30 Greatest Hits is a 1985 Aretha Franklin compilation album. The album chronicles majority of Franklin's hit singles during the Atlantic Records era from 1967 up to 1974. Following Franklin's death, the album entered the top ten of the Billboard 200 albums chart at number seven in the week ending on August 25, 2018, earning 52,000 units, of which 18,000 were traditional sales. It climbed one spot higher the following week, becoming Franklin's highest-peaking compilation album in the United States.
30 Greatest Hits was conceived and developed in Canada by Warner Music Canada's Atlantic Records marketing manager Kim Cooke who chose the repertoire, sequenced the double album and supervised the liner notes which were written by long-time music journalist Larry Leblanc. Original master tapes were sourced from Atlantic and re-mastered in Toronto. The album was released in Canada in 1983 and was an immediate hit eventually achieving platinum sales. Atlantic Records U.S. was made aware of its existence and released it worldwide in 1985. It has remained in print ever since. 30 Greatest Hits has earned a number of global plaudits including a five star review in Rolling Stone Magazine. All Music Guide made it their Aretha compilation "pick" and wrote that it was "a great (Aretha) foundation that has yet to be equalled."

Professional ratings
Review scores
| Source | Rating |
| The Rolling Stone Album Guide |  |

==Track listing==
Disc 1
1. "I Never Loved a Man (The Way I Love You)"
2. "Respect"
3. "Do Right Woman, Do Right Man"
4. "Dr.
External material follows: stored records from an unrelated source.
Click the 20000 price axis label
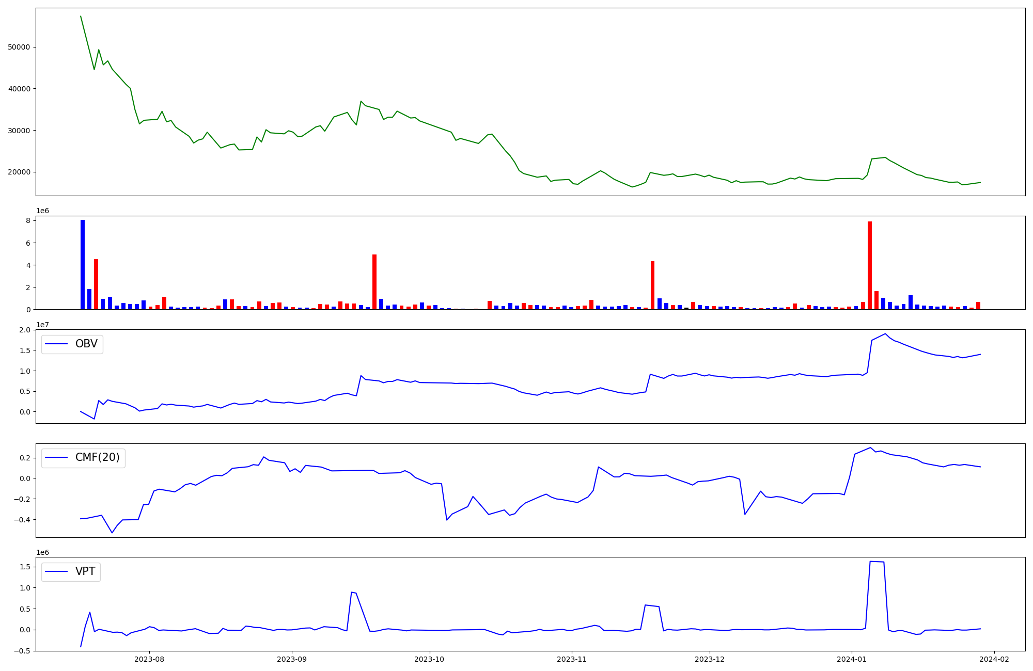Screen dimensions: 1033x671 coord(19,172)
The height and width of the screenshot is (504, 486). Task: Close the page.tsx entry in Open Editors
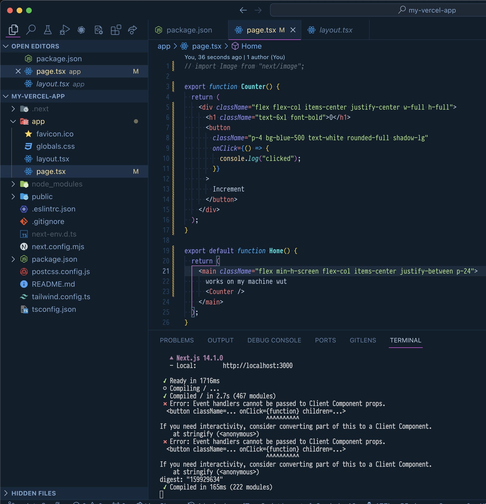click(x=18, y=71)
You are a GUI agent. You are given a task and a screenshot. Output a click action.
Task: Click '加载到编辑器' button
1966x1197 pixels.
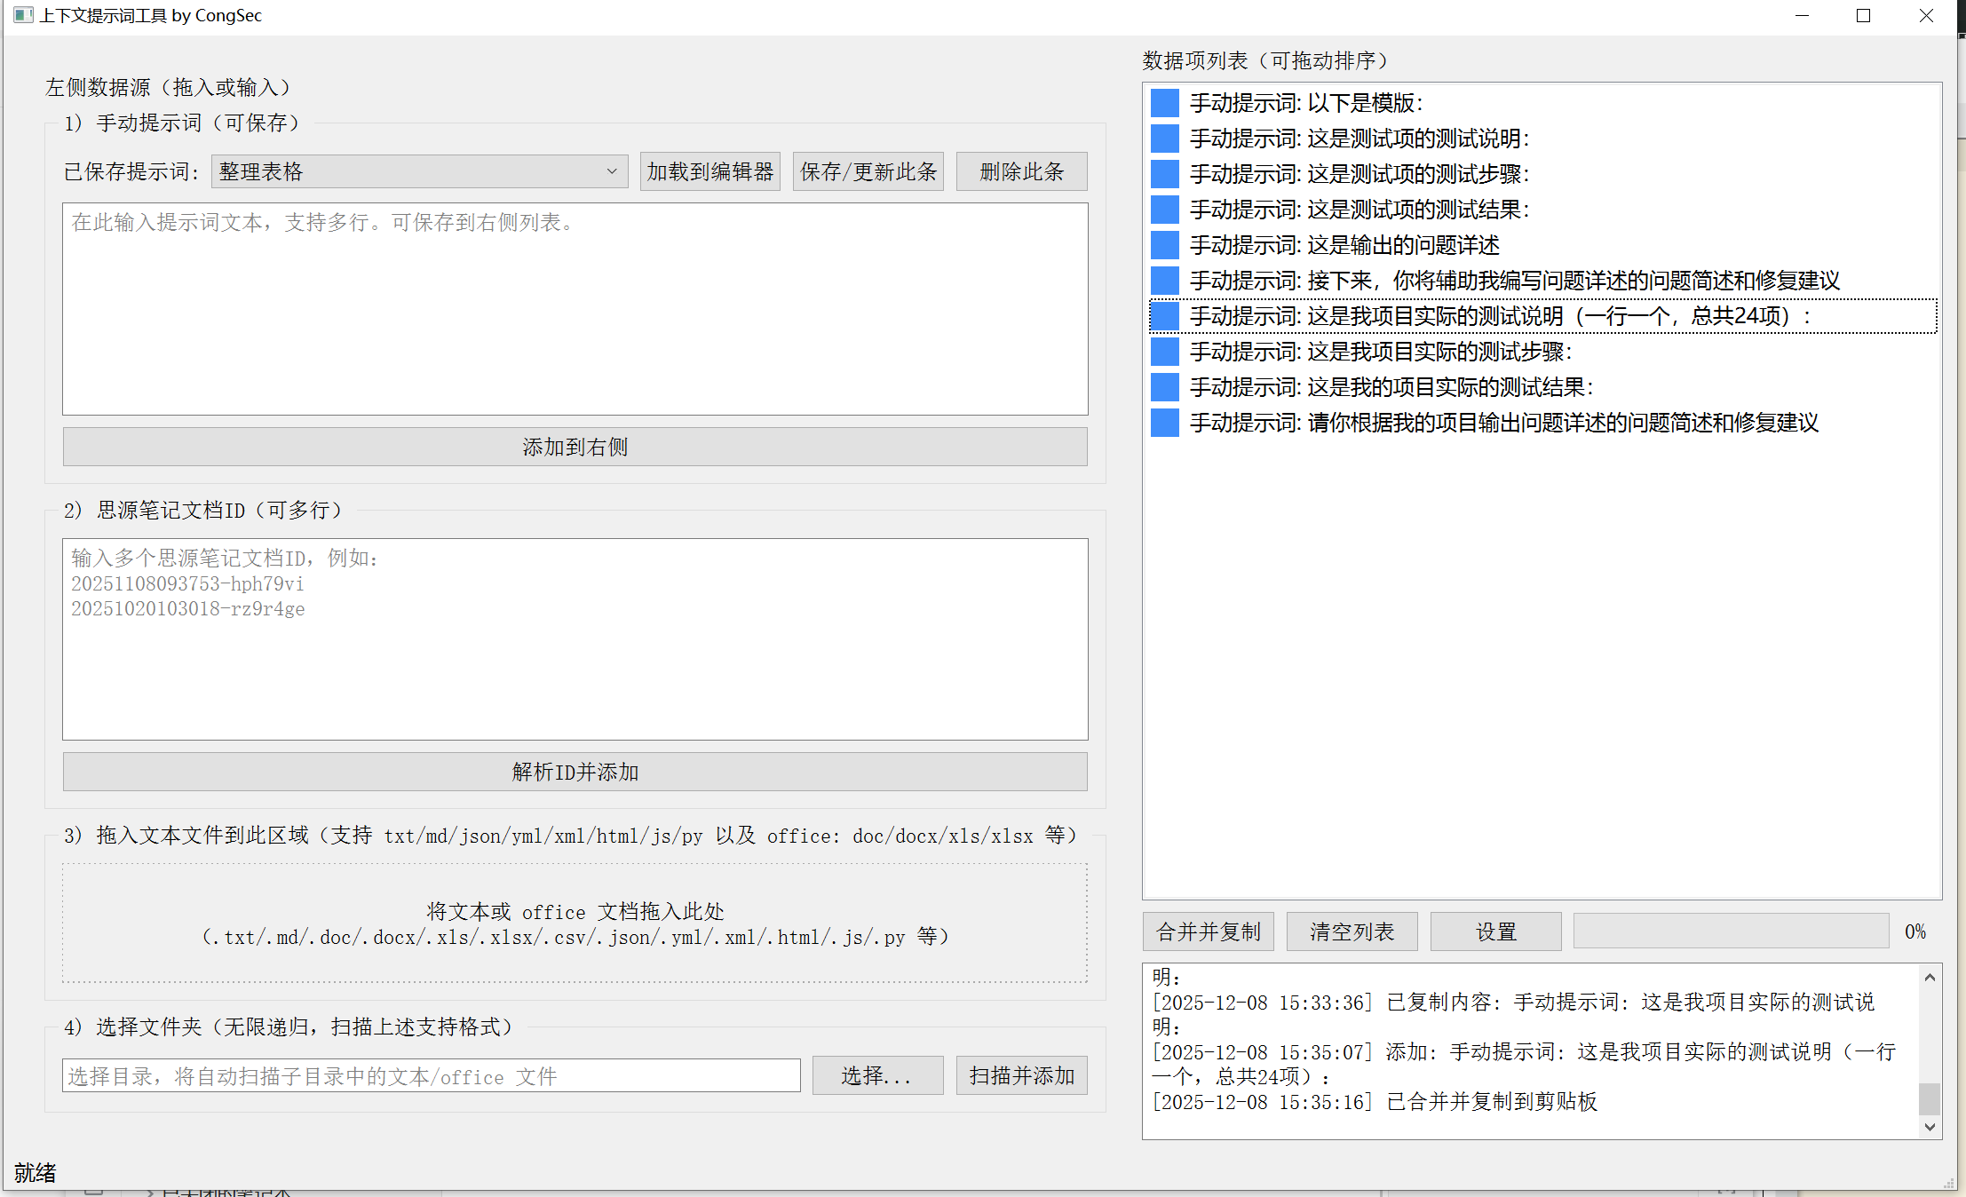tap(710, 171)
Feelgood"
5. "Save Me"
6. "Baby I Love You"
7. "(You Make Me Feel Like) A Natural Woman"
8. "Chain of Fools"
9. "(Sweet Sweet Baby) Since You've Been Gone"
10. "Ain't No Way"
11. "Think"
12. "I Say a Little Prayer"
13. "The House That Jack Built"
14. "See Saw"
15. "The Weight"
16. "Share Your Love with Me"
17. "Eleanor Rigby"

Disc 2
1. "Call Me"
2. "Spirit in the Dark"
3. "Don't Play That Song (You Lied)"
4. "You're All I Need to Get By"
5. "Bridge over Troubled Water"
6. "Spanish Harlem"
7. "Rock Steady"
8. "Oh Me Oh My (I'm a Fool for You Baby)"
9. "Day Dreaming"
10. "Wholy Holy"
11. "Angel"
12. "Until You Come Back to Me (That's What I'm Gonna Do)"
13. "I'm in Love"

==Charts==

===Weekly charts===

| Chart (2018) | Peak position |
|---|---|
| Australian Albums (ARIA) | 16 |
| Canadian Albums (Billboard) | 9 |
| Dutch Albums (Album Top 100) | 151 |
| Irish Albums (IRMA) | 78 |
| Scottish Albums (OCC) | 28 |
| Swiss Albums (Schweizer Hitparade) | 9 |
| UK Albums (OCC) | 16 |
| US Billboard 200 | 6 |
| US Top R&B/Hip-Hop Albums (Billboard) | 5 |

===Year-end charts===

| Chart (2018) | Position |
|---|---|
| US Top R&B/Hip-Hop Albums (Billboard) | 96 |

==Certifications==

| Region | Certification | Certified units/sales |
| United Kingdom (BPI) | Silver | 60,000^{‡} |
^{‡} Sales+streaming figures based on certification alone.